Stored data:
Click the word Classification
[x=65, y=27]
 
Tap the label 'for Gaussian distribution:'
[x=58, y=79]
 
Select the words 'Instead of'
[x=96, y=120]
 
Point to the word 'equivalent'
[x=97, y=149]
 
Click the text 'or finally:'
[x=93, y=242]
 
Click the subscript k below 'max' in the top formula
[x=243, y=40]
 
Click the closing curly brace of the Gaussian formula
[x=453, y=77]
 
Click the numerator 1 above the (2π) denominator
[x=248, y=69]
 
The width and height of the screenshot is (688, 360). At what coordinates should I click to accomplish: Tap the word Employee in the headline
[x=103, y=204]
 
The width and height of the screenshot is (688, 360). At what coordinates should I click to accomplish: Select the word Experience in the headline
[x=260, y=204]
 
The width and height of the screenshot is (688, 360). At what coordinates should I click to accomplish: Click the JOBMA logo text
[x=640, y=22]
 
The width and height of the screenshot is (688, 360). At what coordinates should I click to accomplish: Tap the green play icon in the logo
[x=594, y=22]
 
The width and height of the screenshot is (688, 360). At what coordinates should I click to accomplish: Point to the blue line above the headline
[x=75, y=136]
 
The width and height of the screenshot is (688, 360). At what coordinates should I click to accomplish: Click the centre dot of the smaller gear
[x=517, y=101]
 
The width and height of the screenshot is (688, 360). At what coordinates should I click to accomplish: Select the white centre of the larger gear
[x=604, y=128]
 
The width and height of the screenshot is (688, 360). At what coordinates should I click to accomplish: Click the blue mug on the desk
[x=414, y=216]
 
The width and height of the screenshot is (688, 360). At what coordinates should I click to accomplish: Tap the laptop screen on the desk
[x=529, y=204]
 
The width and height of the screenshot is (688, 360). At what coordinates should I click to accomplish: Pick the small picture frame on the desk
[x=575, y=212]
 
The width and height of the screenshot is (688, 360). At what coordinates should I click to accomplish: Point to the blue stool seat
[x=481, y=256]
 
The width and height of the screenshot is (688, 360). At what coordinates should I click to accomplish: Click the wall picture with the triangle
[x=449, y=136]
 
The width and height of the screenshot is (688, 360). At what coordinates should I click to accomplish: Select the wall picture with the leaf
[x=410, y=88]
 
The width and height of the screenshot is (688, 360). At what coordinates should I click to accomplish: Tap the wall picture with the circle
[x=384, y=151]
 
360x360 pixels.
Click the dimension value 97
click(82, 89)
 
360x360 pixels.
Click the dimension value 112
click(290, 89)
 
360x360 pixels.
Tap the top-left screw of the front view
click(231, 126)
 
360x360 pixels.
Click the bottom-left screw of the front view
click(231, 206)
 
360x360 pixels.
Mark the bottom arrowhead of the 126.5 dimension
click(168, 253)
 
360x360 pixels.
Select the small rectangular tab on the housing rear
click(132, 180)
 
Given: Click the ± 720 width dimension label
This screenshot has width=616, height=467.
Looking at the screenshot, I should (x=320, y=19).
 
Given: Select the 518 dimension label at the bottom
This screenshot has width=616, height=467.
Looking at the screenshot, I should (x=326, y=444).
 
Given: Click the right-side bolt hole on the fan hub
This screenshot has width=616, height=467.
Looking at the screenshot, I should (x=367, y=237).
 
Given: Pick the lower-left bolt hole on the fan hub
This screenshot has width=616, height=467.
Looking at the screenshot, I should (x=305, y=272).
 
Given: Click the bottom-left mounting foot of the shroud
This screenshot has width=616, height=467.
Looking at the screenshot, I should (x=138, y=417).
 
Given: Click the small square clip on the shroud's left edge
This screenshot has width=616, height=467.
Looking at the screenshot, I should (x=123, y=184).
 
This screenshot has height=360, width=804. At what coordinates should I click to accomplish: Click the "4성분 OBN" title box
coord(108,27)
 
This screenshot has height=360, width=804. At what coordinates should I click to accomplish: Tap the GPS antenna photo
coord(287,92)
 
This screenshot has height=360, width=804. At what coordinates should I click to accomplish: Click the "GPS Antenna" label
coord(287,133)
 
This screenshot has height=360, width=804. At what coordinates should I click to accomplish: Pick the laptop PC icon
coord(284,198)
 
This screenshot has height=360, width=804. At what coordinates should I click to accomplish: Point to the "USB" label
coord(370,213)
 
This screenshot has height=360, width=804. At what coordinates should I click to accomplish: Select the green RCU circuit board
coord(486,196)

Given request: Transcribe every one of the records above, line for line, with no changes.

Exercise solution:
Click the word Classification
[x=65, y=27]
 
Tap the label 'for Gaussian distribution:'
[x=58, y=79]
 
Select the words 'Instead of'
[x=96, y=120]
 
Point to the word 'equivalent'
[x=97, y=149]
 
Click the text 'or finally:'
[x=93, y=242]
 
Click the subscript k below 'max' in the top formula
[x=243, y=40]
 
Click the closing curly brace of the Gaussian formula
[x=453, y=77]
 
Click the numerator 1 above the (2π) denominator
[x=248, y=69]
 
The width and height of the screenshot is (688, 360). At what coordinates should I click to accomplish: Tap the word Employee in the headline
[x=103, y=204]
 
The width and height of the screenshot is (688, 360). At what coordinates should I click to accomplish: Select the word Experience in the headline
[x=260, y=204]
 
The width and height of the screenshot is (688, 360). At what coordinates should I click to accomplish: Click the JOBMA logo text
[x=640, y=22]
 
The width and height of the screenshot is (688, 360). At what coordinates should I click to accomplish: Tap the green play icon in the logo
[x=594, y=22]
 
The width and height of the screenshot is (688, 360). At what coordinates should I click to accomplish: Point to the blue line above the headline
[x=75, y=136]
 
The width and height of the screenshot is (688, 360). At what coordinates should I click to accomplish: Click the centre dot of the smaller gear
[x=517, y=101]
 
The width and height of the screenshot is (688, 360). At what coordinates should I click to accomplish: Select the white centre of the larger gear
[x=604, y=128]
 
The width and height of the screenshot is (688, 360). At what coordinates should I click to accomplish: Click the blue mug on the desk
[x=414, y=216]
 
The width and height of the screenshot is (688, 360). At what coordinates should I click to accomplish: Tap the laptop screen on the desk
[x=529, y=204]
 
The width and height of the screenshot is (688, 360). At what coordinates should I click to accomplish: Pick the small picture frame on the desk
[x=575, y=212]
 
The width and height of the screenshot is (688, 360). At what coordinates should I click to accomplish: Point to the blue stool seat
[x=481, y=256]
 
The width and height of the screenshot is (688, 360). At what coordinates should I click to accomplish: Click the wall picture with the triangle
[x=449, y=136]
 
The width and height of the screenshot is (688, 360). At what coordinates should I click to accomplish: Select the wall picture with the leaf
[x=410, y=88]
 
The width and height of the screenshot is (688, 360). At what coordinates should I click to accomplish: Tap the wall picture with the circle
[x=384, y=151]
 
360x360 pixels.
Click the dimension value 97
click(82, 89)
 
360x360 pixels.
Click the dimension value 112
click(290, 89)
 
360x360 pixels.
Tap the top-left screw of the front view
click(231, 126)
 
360x360 pixels.
Click the bottom-left screw of the front view
click(231, 206)
 
360x360 pixels.
Mark the bottom arrowhead of the 126.5 dimension
click(168, 253)
 
360x360 pixels.
Select the small rectangular tab on the housing rear
click(132, 180)
 
Given: Click the ± 720 width dimension label
This screenshot has width=616, height=467.
Looking at the screenshot, I should (x=320, y=19).
 
Given: Select the 518 dimension label at the bottom
This screenshot has width=616, height=467.
Looking at the screenshot, I should (x=326, y=444).
 
Given: Click the right-side bolt hole on the fan hub
This screenshot has width=616, height=467.
Looking at the screenshot, I should (x=367, y=237).
 
Given: Pick the lower-left bolt hole on the fan hub
This screenshot has width=616, height=467.
Looking at the screenshot, I should (x=305, y=272).
 
Given: Click the bottom-left mounting foot of the shroud
This screenshot has width=616, height=467.
Looking at the screenshot, I should (x=138, y=417).
 
Given: Click the small square clip on the shroud's left edge
This screenshot has width=616, height=467.
Looking at the screenshot, I should (x=123, y=184).
 
This screenshot has height=360, width=804. At what coordinates should I click to accomplish: Click the "4성분 OBN" title box
coord(108,27)
 
This screenshot has height=360, width=804. At what coordinates should I click to accomplish: Tap the GPS antenna photo
coord(287,92)
 
This screenshot has height=360, width=804. At what coordinates should I click to accomplish: Click the "GPS Antenna" label
coord(287,133)
 
This screenshot has height=360, width=804. At what coordinates should I click to accomplish: Pick the laptop PC icon
coord(284,198)
 
This screenshot has height=360, width=804. At what coordinates should I click to accomplish: Point to the "USB" label
coord(370,213)
 
This screenshot has height=360, width=804. At what coordinates should I click to accomplish: Select the green RCU circuit board
coord(486,196)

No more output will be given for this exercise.